━━━ Metin parçası ━━━

Kısa dönemde bir firma için değişken maliyet, genellikle ham madde ve emek girdisi için katlanılan maliyetlerden oluşur. Bir firmanın kısa dönemde daha fazla ürün üretebilmesi için daha çok değişken girdi kullanması
gerekeceğinden dolayı, doğal olarak kullanılan girdi miktarı arttıkça firma tarafından katlanılan maliyet de artacaktır.
Üretim miktarına bağlı olmayan ve dolayısıyla üretim miktarıyla birlikte değişmeyen maliyetlere sabit maliyetler denir. Sabit maliyetler öyle maliyetlerdir ki firma hiç ürün üretmese dahi katlanmak zorunda olduğu maliyetlerdir.
Bir firmanın üretim faaliyetinde bulunabilmek için katlandığı toplam maliyet (TC), toplam sabit maliyetler (TFC) ile toplam değişken maliyetlerin (TVC) toplamından oluşur. Toplam maliyetleri aşağıdaki eşitlik yardımıyla gösterebiliriz:
TC = TFC + TVC
Firma davranışlarını analiz etmede kullanılan üç eğri vardır. Bunlar;
• Ortalama toplam maliyet (ATC),
• Ortalama değişken maliyet (AVC) ve
• Marjinal maliyet (MC) eğrileridir.
Bu eğrilerden her biri toplam maliyet eğrisinden elde edilir. Firmanın her ilave bir birimlik ürün miktarı için katlandığı ek maliyeti gösteren eğri, marjinal maliyet eğrisidir. Marjinal maliyet, firmanın üretimini bir birim arttırması durumunda toplam maliyet düzeyinde meydana gelen değişimi ifade eder. Marjinal maliyet (MC) aşağıdaki formülle hesaplanır:
MC = Toplam Maliyetteki Değişim / Üretim Miktarındaki Değişim = ΔTC / ΔQ
Belli bir üretim düzeyine ilişkin ortalama toplam maliyet, toplam maliyetin söz konusu üretim düzeyine bölünmesiyle elde edilir. Yani, ortalama toplam maliyet, firmanın bir birimlik üretimi başına düşen toplam maliyet miktarıdır.
Sabit maliyetler her bir üretim düzeyi için değişmeyip aynı kaldığından, ortalama sabit maliyet eğrisi sürekli azalan bir eğridir. Ortalama sabit maliyet, firmanın bir birimlik üretimi başına düşen toplam sabit maliyet miktarıdır. Ortalama sabit maliyet, sabit maliyetler toplamının üretim miktarına bölünmesiyle elde edilir.
Ortalama değişken maliyet, firmanın bir birimlik üretimi başına düşen toplam değişken maliyet miktarıdır. Yani, ortalama değişken maliyet toplam değişken maliyetin çıktıya bölünmesiyle elde edilir.

━━━

■ Alıştırmalar:
**1.** Maliyetler hakkındaki metni iki cümleyle özetleyin.
**2.** Maliyetler hakkındaki metinden, "Sabit maliyetler her" sözcüklerini içeren ifadeyle açılıp "miktarına bölünmesiyle elde edilir." ile kapanan bölümü hiç değiştirmeden yeniden yazın.

━━━ Çıkarılan kayıtlar ━━━

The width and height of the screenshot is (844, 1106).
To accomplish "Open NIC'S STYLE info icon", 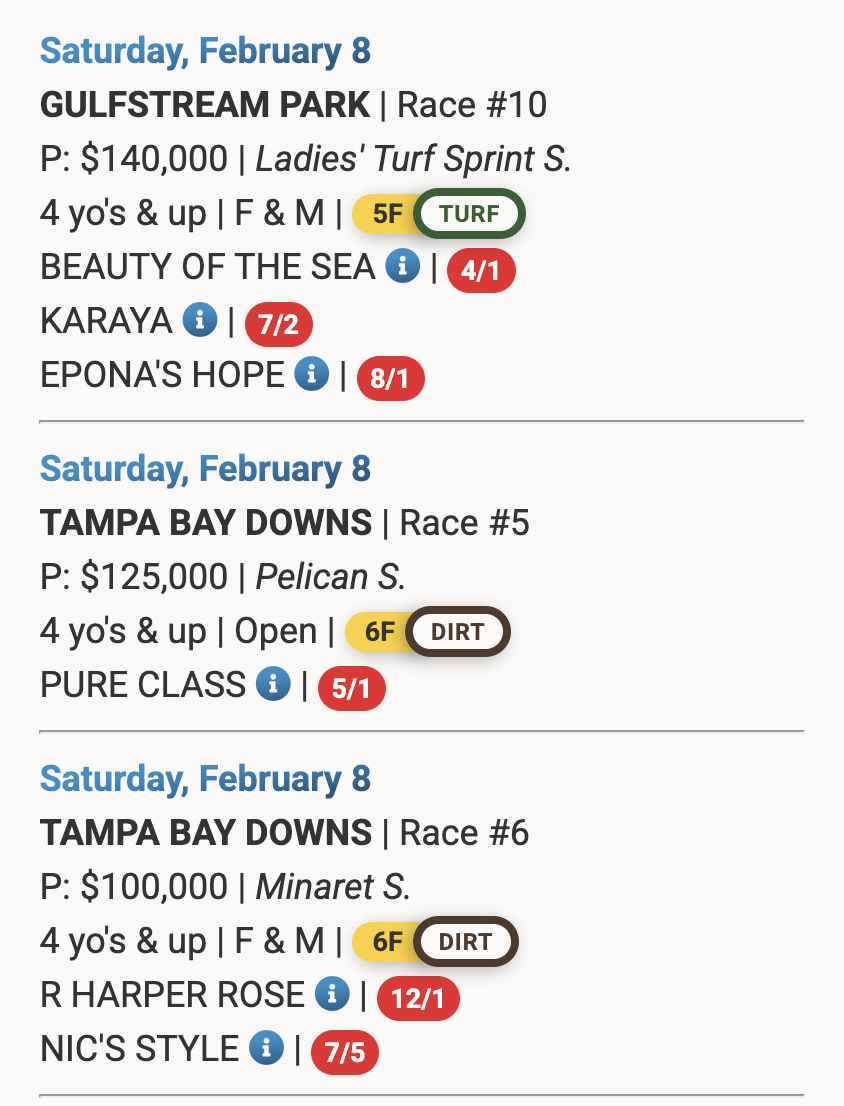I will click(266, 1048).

━━━
━━━ Çıkarılan kayıtlar ━━━

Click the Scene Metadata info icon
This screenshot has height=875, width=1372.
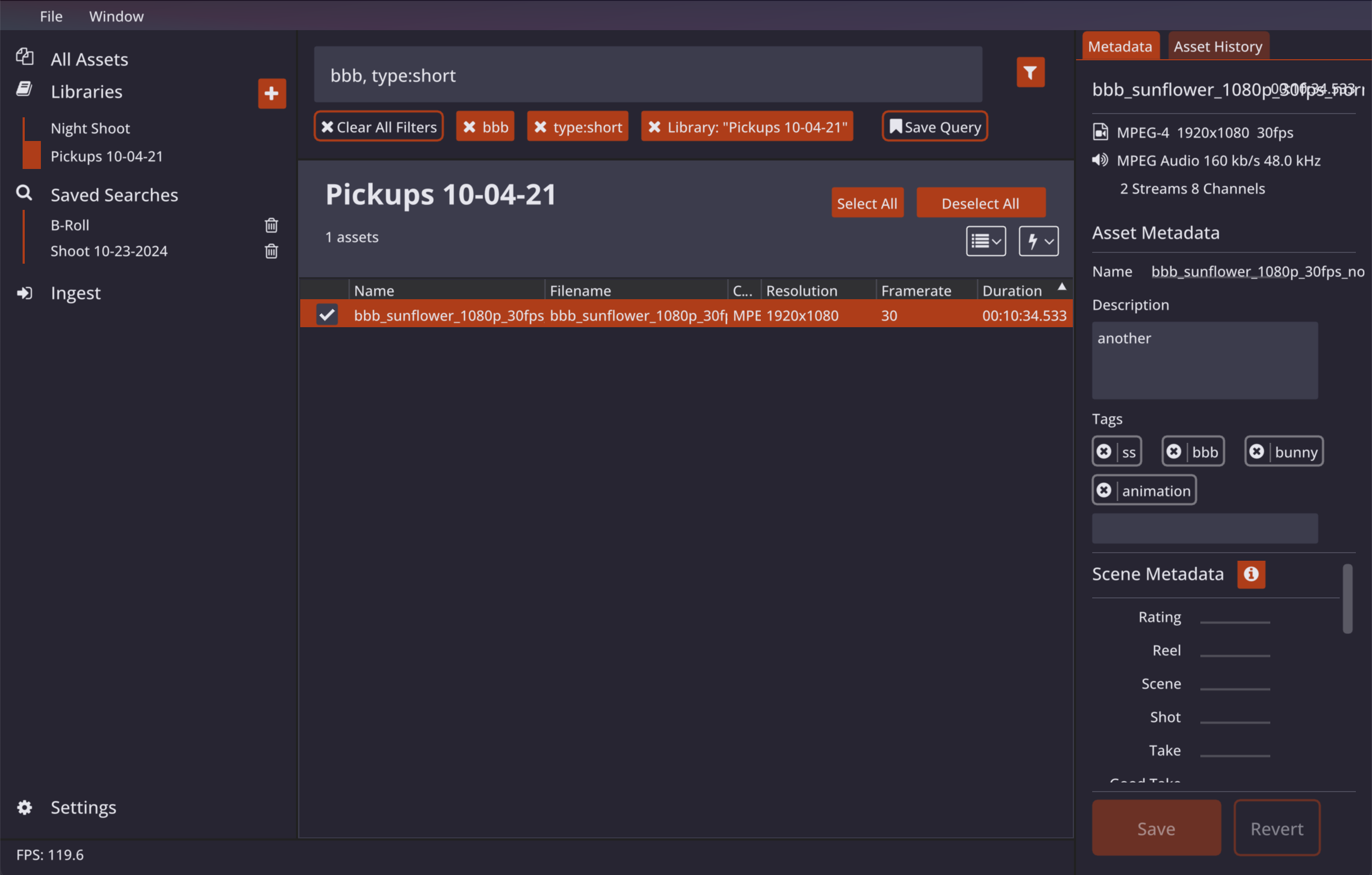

━━━

■ Yanıtlar:
**1.** Firmanın toplam maliyeti, üretim miktarı arttıkça artan değişken maliyetler ile hiç üretim yapılmasa bile katlanılan sabit maliyetlerin toplamıdır. Firma davranışlarını incelemede toplam maliyet eğrisinden elde edilen ortalama toplam maliyet, ortalama değişken maliyet ve marjinal maliyet eğrileri kullanılır; ortalama maliyetler ilgili maliyetin üretim miktarına bölünmesiyle bulunur.

**2.**
Sabit maliyetler her bir üretim düzeyi için değişmeyip aynı kaldığından, ortalama sabit maliyet eğrisi sürekli azalan bir eğridir. Ortalama sabit maliyet, firmanın bir birimlik üretimi başına düşen toplam sabit maliyet miktarıdır. Ortalama sabit maliyet, sabit maliyetler toplamının üretim miktarına bölünmesiyle elde edilir.